Le 24 décembre, c'est un souper tranquille avec bouteille de vin. Par la suite, les enfants en nombre de trois nous ont rejoint. Nous étions en tout neuf dans le salon prêts pour le film sur la grosse télé : Bolt ! (J'adore le personnage de Rhino, il est trop AWESOME)
Avec mon père et moi, ça fait 1 sucre et 2 laits dans la couleur café.
Après le film, on donne les cadeaux. Pour recevoir le sien, chacun devait chanter ou danser. Pour ma part, j'y suis allé de mon légendaire mouvement de bassin en moulinette.
25 décembre en après-midi
En route vers la maison, la presque entièreté de la population tananarivienne était dans ses plus beaux apparats, que des vêtements tous neufs selon la tradition.
Pour ma part, j'y suis allé de l'ensemble chemise-cravate. Arrivé au repas de famille, mon père et moi faisions encore figure d'intrus culturels.

Pourtant, plus ça change, plus c'est pareil. Mise à part, la couleur de peau et la langue malgache qui m'est inconnue, je me sentais dans un typique repas de famille ou les cousins et cousines s'entassent sur une des nombreuses tables installées pour accueillir tout le monde. Il y a les blagues de mononcle truc, matante chose qui ne prend pas le temps de s'assoir et ti cousin qui cherche quelqu'un avec qui jouer au ballon.

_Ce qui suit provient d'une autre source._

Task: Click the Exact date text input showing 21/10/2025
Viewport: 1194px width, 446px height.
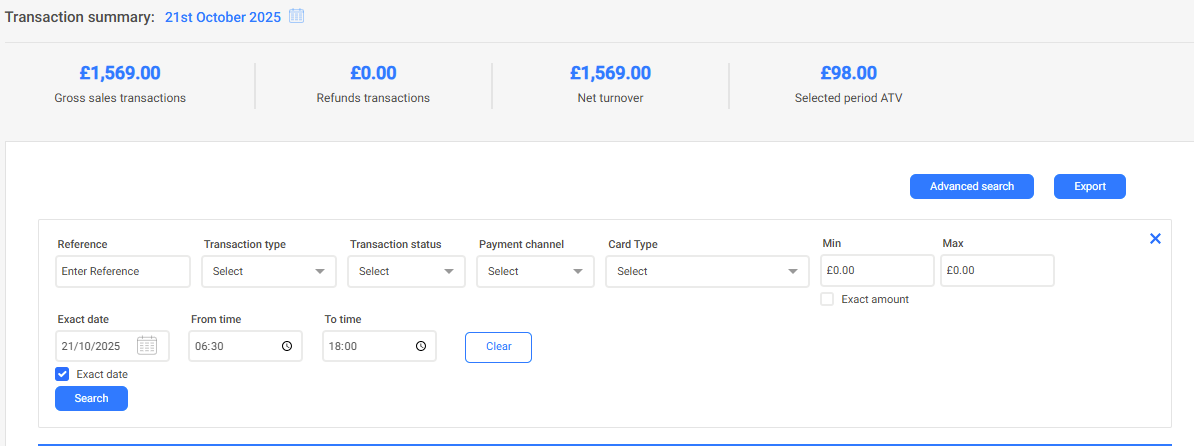Action: pyautogui.click(x=95, y=346)
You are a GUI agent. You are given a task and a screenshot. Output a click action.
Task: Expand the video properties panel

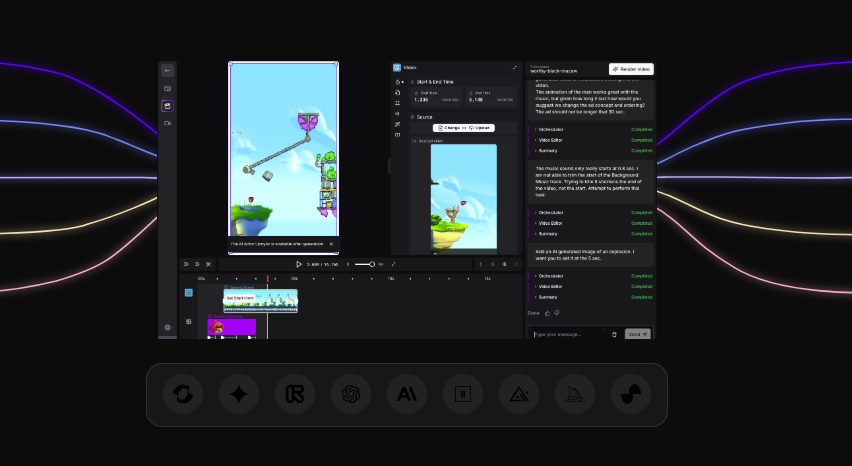click(x=515, y=68)
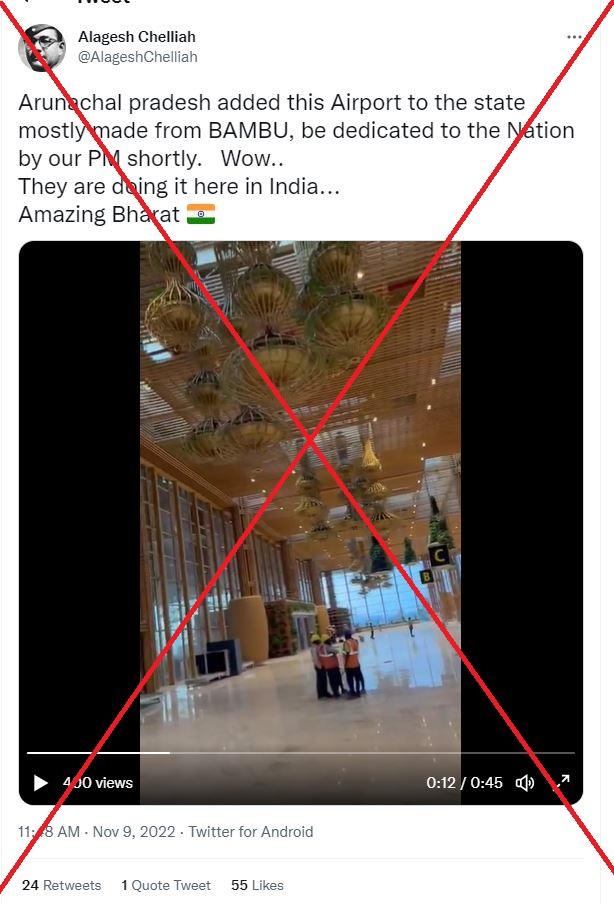This screenshot has height=904, width=614.
Task: View the 24 Retweets list
Action: [x=61, y=885]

Ma plus grande surprise a été d'apprendre que les hommes ici se font la bises lors des souhaites de joyeux noël en vivant l'acte dans un geste tout à fait naturel de la part de mon interlocuteur du moment. Il a assurément aperçu mon inconfort face à ce geste absent de la culture québécoise. Pour les besoins de la cause, je m'y suis plier pour le reste de la gente masculine présente.

Coté repas, c'est très méritoire. Le tout a été préparé depuis le début de la semaine. Il y avait dans la maison une quantité impressionnante de fruits et de légumes.
Au départ, ce fut la distribution de chocolat. Chacun reçu sa part, la mienne étant encore dans le frigo, à peine entamée. Par la suite, c'est l'entrée, de la salade, deux variétés en fait. Soyons sage et gardons de la place pour le reste.
Le plat principale était essentiellement du riz avec choix de rembourrage. Devant moi, tomates et oignons en dés, plats de pois et d'oies en sauce et truc typique du pays fait de feuilles de quelque chose et de légumes qui est en fait du brède.
Le végétarien que je suis se vautre dans les tomates. J'ai tenté les pois et la sauce pigés à travers les morceaux d'oies mais j'ai vite désenchanté lorsque j'avais à mordiller des petits bouts d'os et de chair de volaille. Comme à l'habitude, j'ai tout de même su apprécier ce qui m'avait été offert et mangé à ma faim.
Après le repas, ça été noël pour tout le monde : la chienne de la maison a mit bas.
Malagasyment, végétarisment et deuxmilledisment vôtre.